Exercise brief —
From the data below, repeat exactly the lines from the line with "Screen dimensions: 1095x865" to the line with "Given: Open the px units dropdown", both included.

The data —

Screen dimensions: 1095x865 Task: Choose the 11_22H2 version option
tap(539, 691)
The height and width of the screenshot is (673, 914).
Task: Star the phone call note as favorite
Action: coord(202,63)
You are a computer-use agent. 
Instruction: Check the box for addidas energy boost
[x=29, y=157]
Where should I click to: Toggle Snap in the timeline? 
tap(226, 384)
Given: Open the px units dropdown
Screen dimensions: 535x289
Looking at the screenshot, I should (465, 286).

---

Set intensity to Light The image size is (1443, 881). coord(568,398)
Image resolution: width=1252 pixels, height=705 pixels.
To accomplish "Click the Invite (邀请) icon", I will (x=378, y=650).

Answer to the problem —
Screen dimensions: 1095x865 Task: Choose the 11_22H2 version option
tap(539, 691)
The height and width of the screenshot is (673, 914).
Task: Star the phone call note as favorite
Action: coord(202,63)
You are a computer-use agent. 
Instruction: Check the box for addidas energy boost
[x=29, y=157]
Where should I click to: Toggle Snap in the timeline? 
tap(226, 384)
Given: Open the px units dropdown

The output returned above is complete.